You might remember Andrea Pavan, who just shot five-under 67 in the opening round of the Slync.io Dubai Desert Classic. Then again you might not. Even in plain sight, he’s been all but invisible for a while now. Almost ever since his victory in the 2019 BMW International Open in Germany – his second on the now DP World Tour – the Italian has struggled. Which might be the understatement of this or any other century.
Consider the numbers. Pavan arrived in Dubai for this week’s Desert Classic ranked 1,127th in the world. That’s not bad, considering he was 1,664th seven days earlier, a dire situation somewhat alleviated by his T-22 finish in the Abu Dhabi HSBC Championship. But it’s not great either. At the end of 2019, the Dallas-based 32-year-old (he played on the Texas A&M’s NCAA Championship team in 2009) was the 74th best golfer on the planet.
Pavan’s decline was swift and definitely not pretty. In 2020 his average score on tour was 75.37. And last year he was even worse. Ranked 200th (last) in that category, his 75.69 was almost exactly five shots higher than the tour average.
You won’t be surprised to hear that Pavan was also 200th in driving accuracy, hitting just over one-in-three of the fairways he aimed at. Or that he pulled up 186th in driving distance, his 280.47-yard average more than 16 yards short of the median figure on tour. Or that he was 200th in greens in regulation. He hit fewer than half of the putting surfaces in the correct number of shots when his average competitor was finding them two out of three times. Or that he was 117th in putting when he did hit greens.
You get the picture. This was a man who had lost his way in a golf sense, a man in almost total despair, Speaking to Golf Digest last July at the Scottish Open (where he again missed the cut), Pavan was good enough to explain what was going on.
“It all started at the end of 2019, when I began to hit a few foul balls off the tee,” he said then. “It was always not the best part of my game, and I was losing it way to the right. It felt like something not good was coming, and it snowballed. Then I had a wrist problem. That didn’t help because it made me more afraid of releasing the club.
“I’m struggling off the tee and the long game is not there,” he continued. “It’s tough because the tee shot is the first shot and if you hit it right or left, you feel you are scrambling all day. It is tiring. And it’s tough when you have doubts, but this game can sometimes be like this. You just have to try and stop yourself digging an even bigger hole. But, when you play bad for so long, your confidence is hurt.”
Things clearly didn’t get much better over the rest of the 2021 season, which ended with Pavan taking a well-advised break from competition. But not from golf. At home in Dallas, he and coach Corey Lundberg (an associate of Australian Cameron McCormick, who works with Jordan Spieth), broke down his problems.

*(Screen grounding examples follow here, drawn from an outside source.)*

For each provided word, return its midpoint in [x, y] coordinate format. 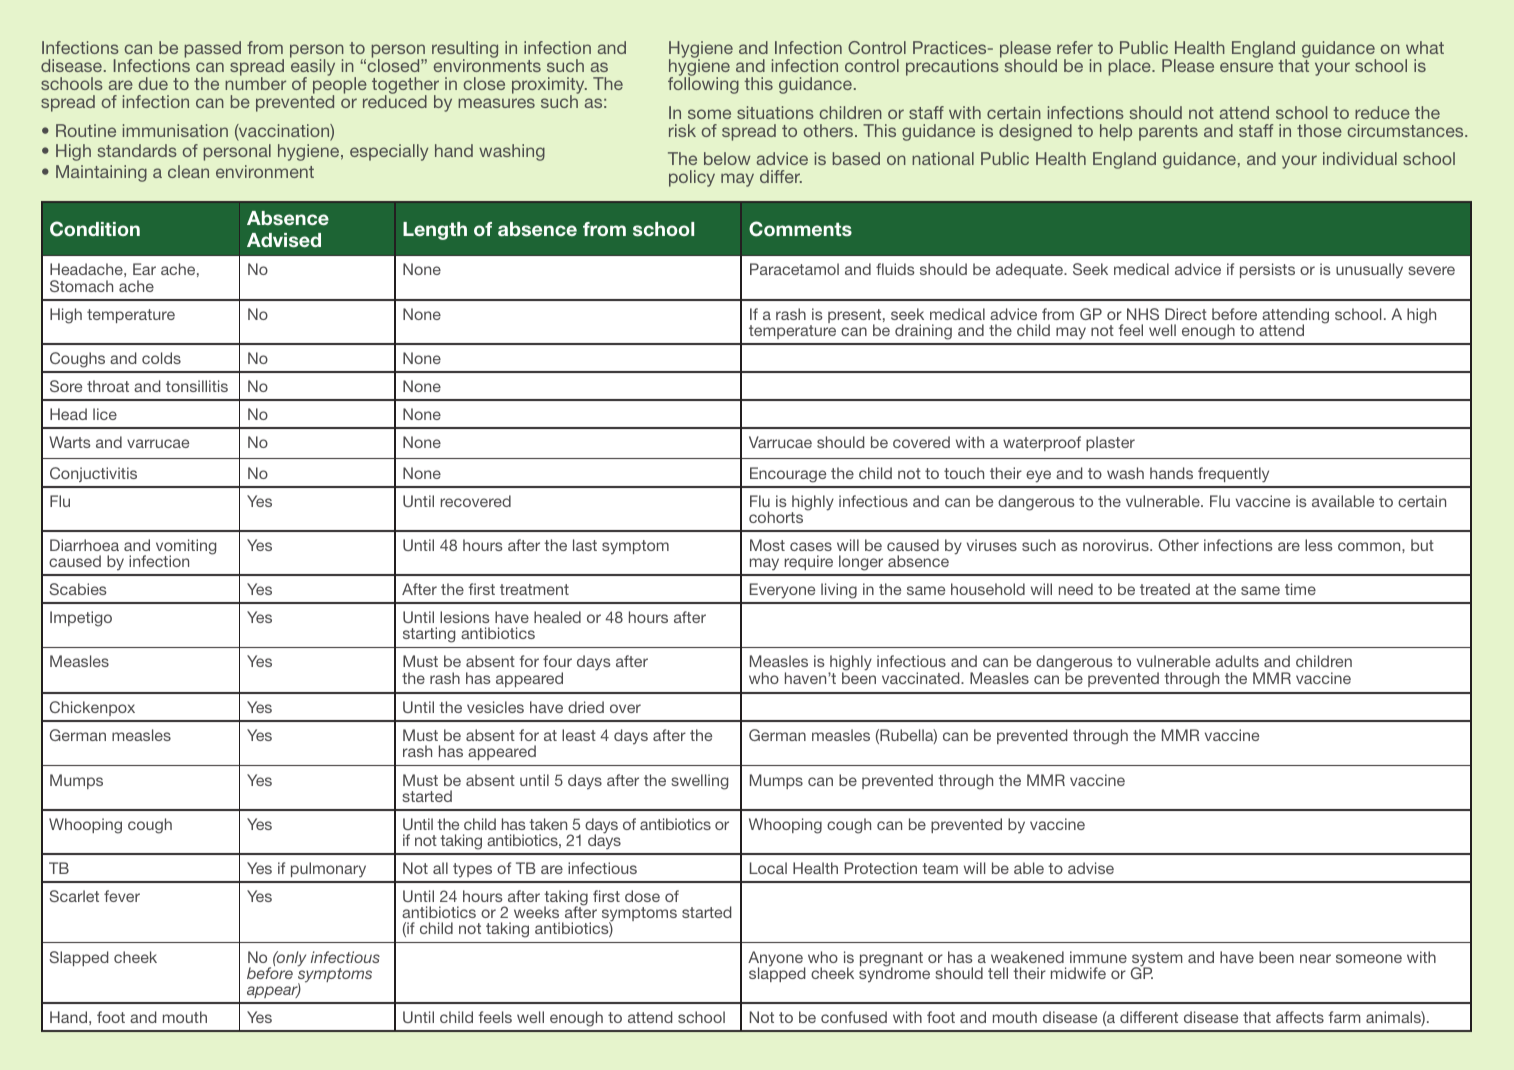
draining [923, 332]
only [290, 959]
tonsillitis [197, 386]
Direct [1186, 314]
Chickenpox [92, 708]
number [255, 83]
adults [1237, 661]
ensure [1246, 67]
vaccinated [922, 678]
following [703, 84]
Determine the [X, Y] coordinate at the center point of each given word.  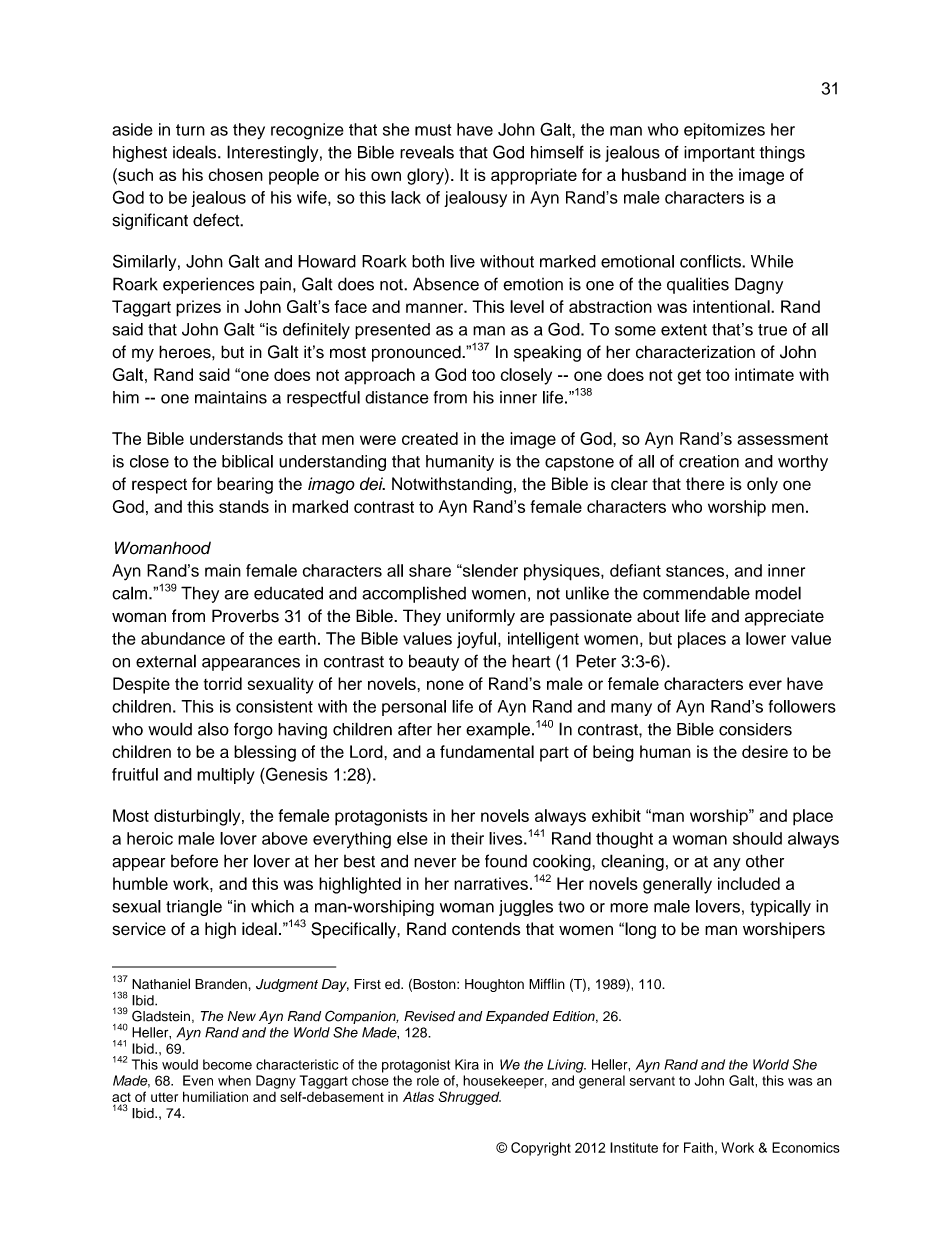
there [705, 484]
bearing [245, 485]
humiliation [215, 1096]
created [430, 438]
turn [190, 130]
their [467, 838]
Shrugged [469, 1098]
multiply [226, 776]
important [719, 154]
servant [652, 1081]
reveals [427, 152]
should [757, 838]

“After the Scottish Open, I did have a bit of good play,” Pavan says. “But it was in the middle of the season, and I didn’t feel like it was a time to take time off and work on some of the things that got away from me. It was mainly my driving. But it had gotten to the point where I was having trouble with just about any club off the tee. It felt like I was sliding ahead of the ball at impact, which left me with no chance to square the face.”
Pavan said he took three months off from tournaments, “and maybe a month-and-a-half away from social media” to clear his head and reset. Since then, good things seem to be happening. Pavan is far from claiming “I’m back”, but it is clear that his technical and mental fog is slowly lifting. One week before he made the long trip to the Middle East, he made nine birdies in one round at a mini-tour event in the Dallas-area.
“My recent play is a good sign,” he said after his six-birdie, one-bogey opening-round at the Emirates Club. “As for tomorrow, I see no reason why I shouldn’t keep playing like this. I’m just enjoying the fact that I’m walking onto tees and setting up over shots with a calmer feeling. I’m managing to control the ball. When you do it once under the gun, it gets easier the next time. And that’s what I’ve been doing. Hitting good shots again and again.
“Overall, it feels like there something good is happening,” he added. “If you can make nine birdies on any course, you are doing something right. The signs are there. Ask any player who has gone through a big slump. It’s all about seeing those signs and making little steps forward. I feel like this week is another one of those. The tournament is clearly not finished, but I feel good.”